■ EXERCISE REQUIREMENTS: Return all of the data exactly, with nothing left out but the pictures.

■ DATA UNDER STUDY:
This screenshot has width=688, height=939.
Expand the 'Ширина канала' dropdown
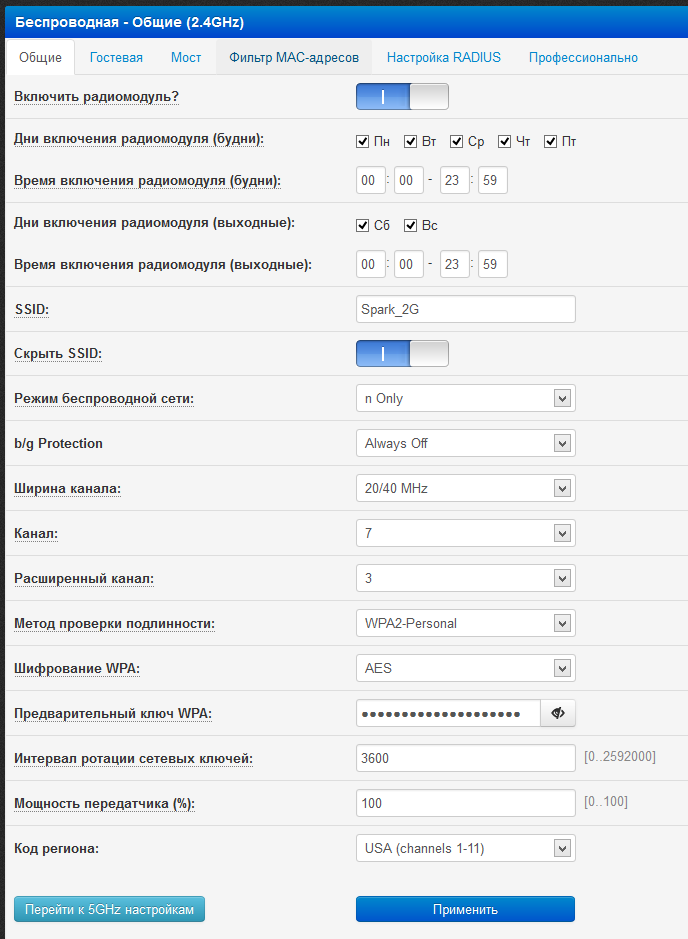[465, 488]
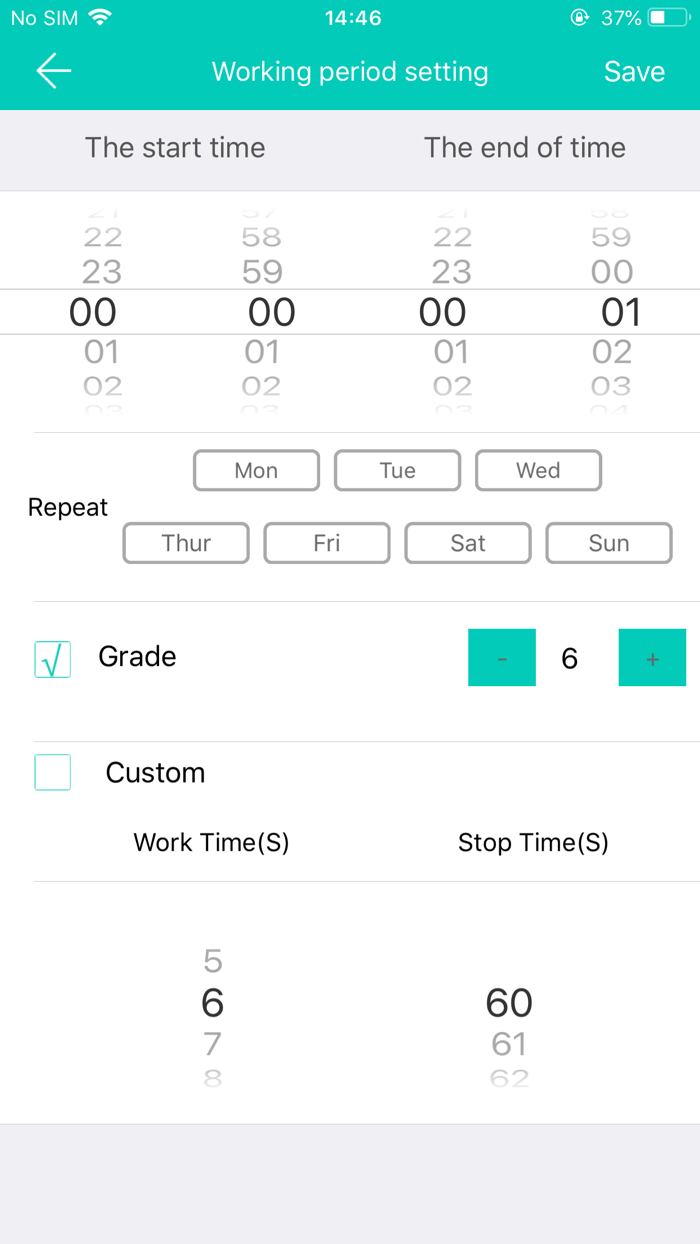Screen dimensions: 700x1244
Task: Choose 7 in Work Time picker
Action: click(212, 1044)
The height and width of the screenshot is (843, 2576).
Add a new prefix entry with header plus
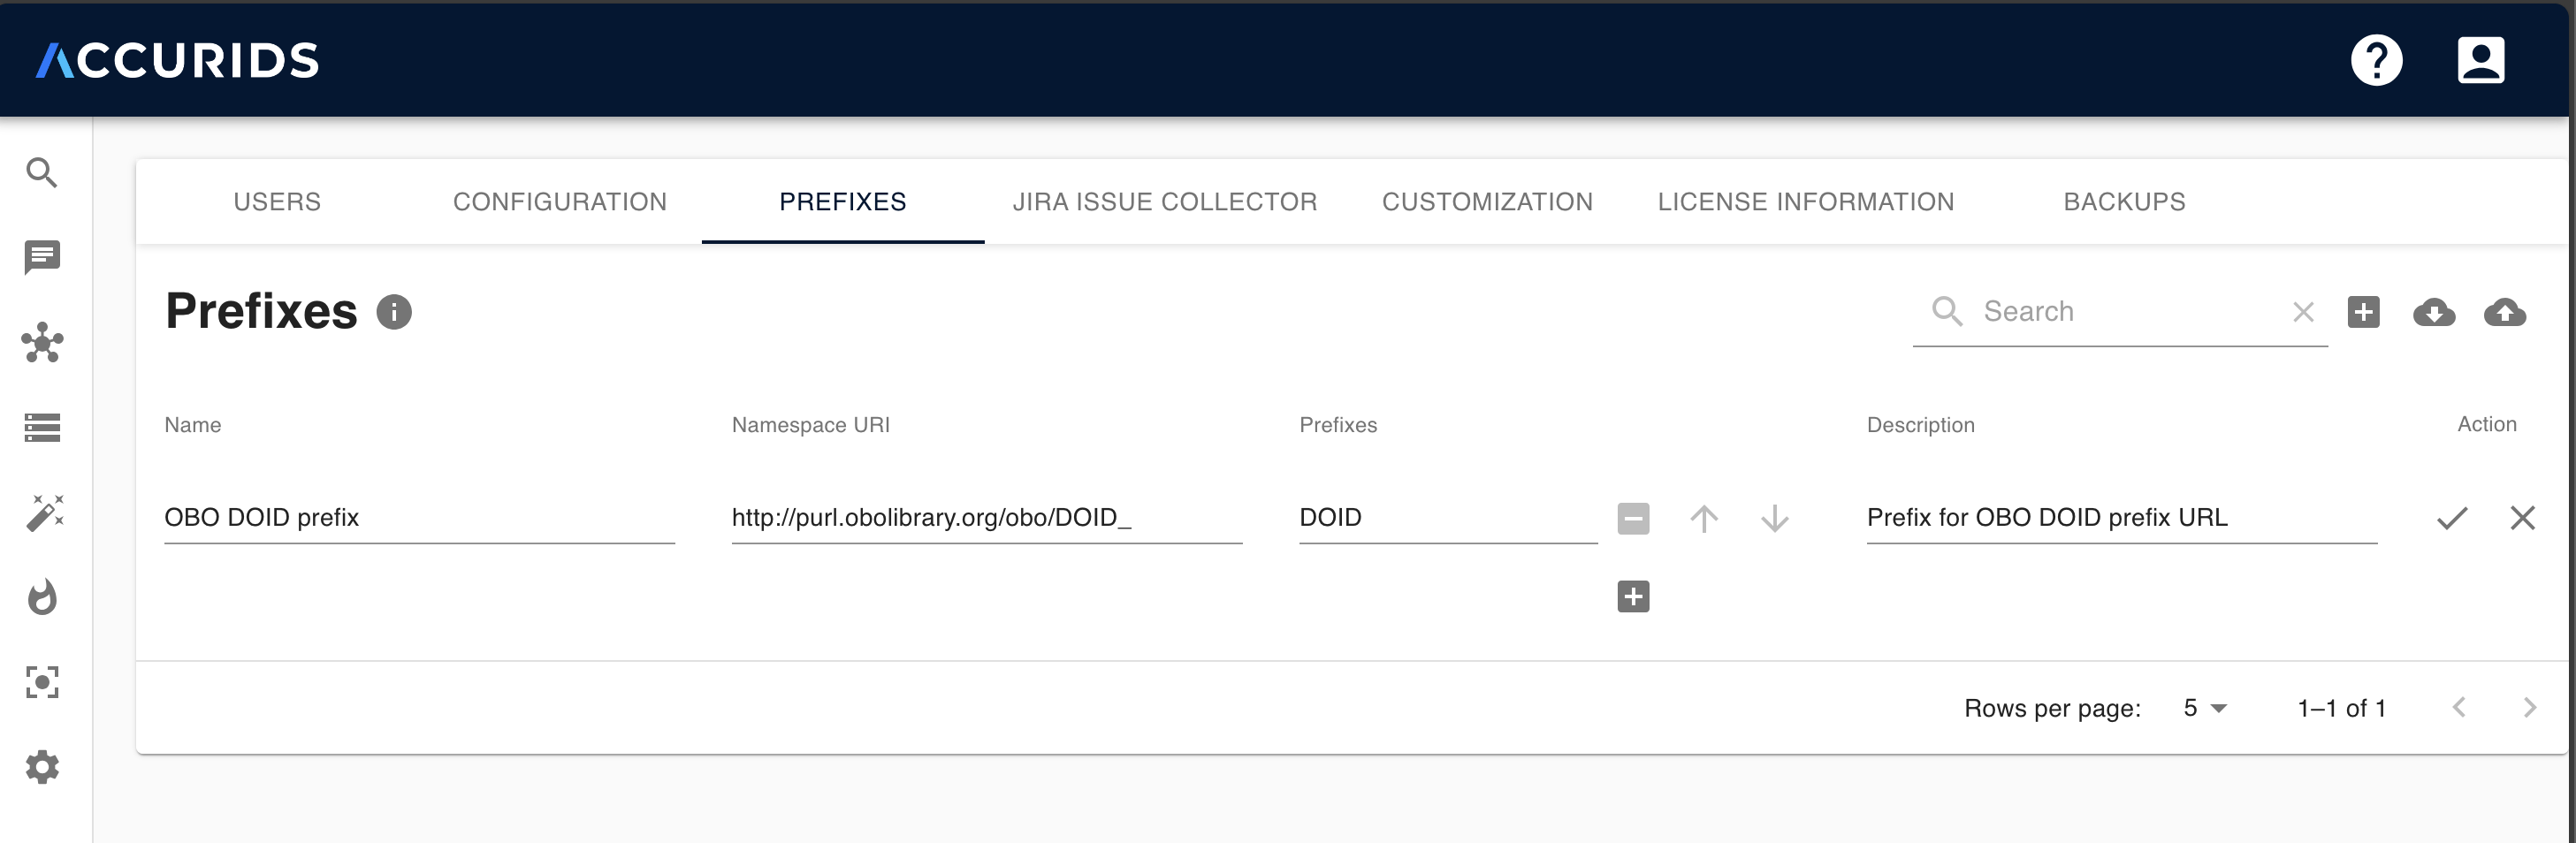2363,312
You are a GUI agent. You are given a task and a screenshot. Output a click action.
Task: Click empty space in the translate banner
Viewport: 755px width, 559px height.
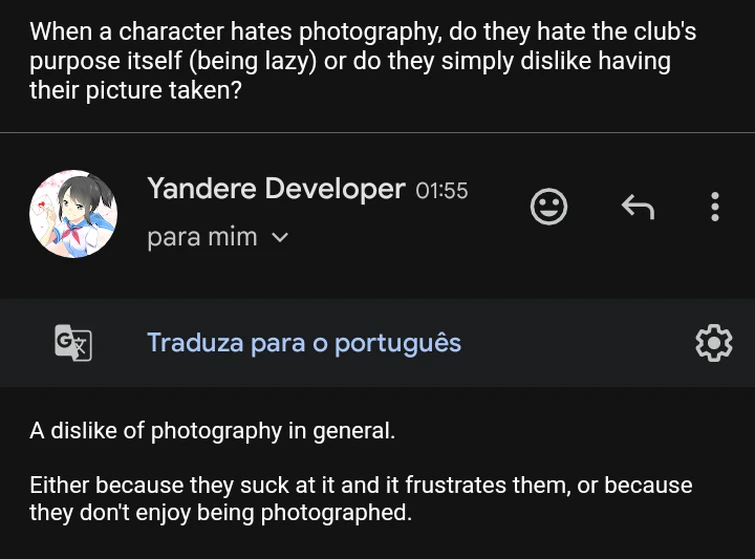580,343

■ ANSWER TO THIS EXERCISE:
This screenshot has width=688, height=939.
Expand the 'Ширина канала' dropdown
[465, 488]
Screen dimensions: 700x1244
Task: Choose 7 in Work Time picker
Action: click(212, 1044)
The height and width of the screenshot is (843, 2576).
Add a new prefix entry with header plus
2363,312
You are a GUI agent. You are given a task and a screenshot. Output a click action.
Task: Click empty space in the translate banner
Viewport: 755px width, 559px height.
580,343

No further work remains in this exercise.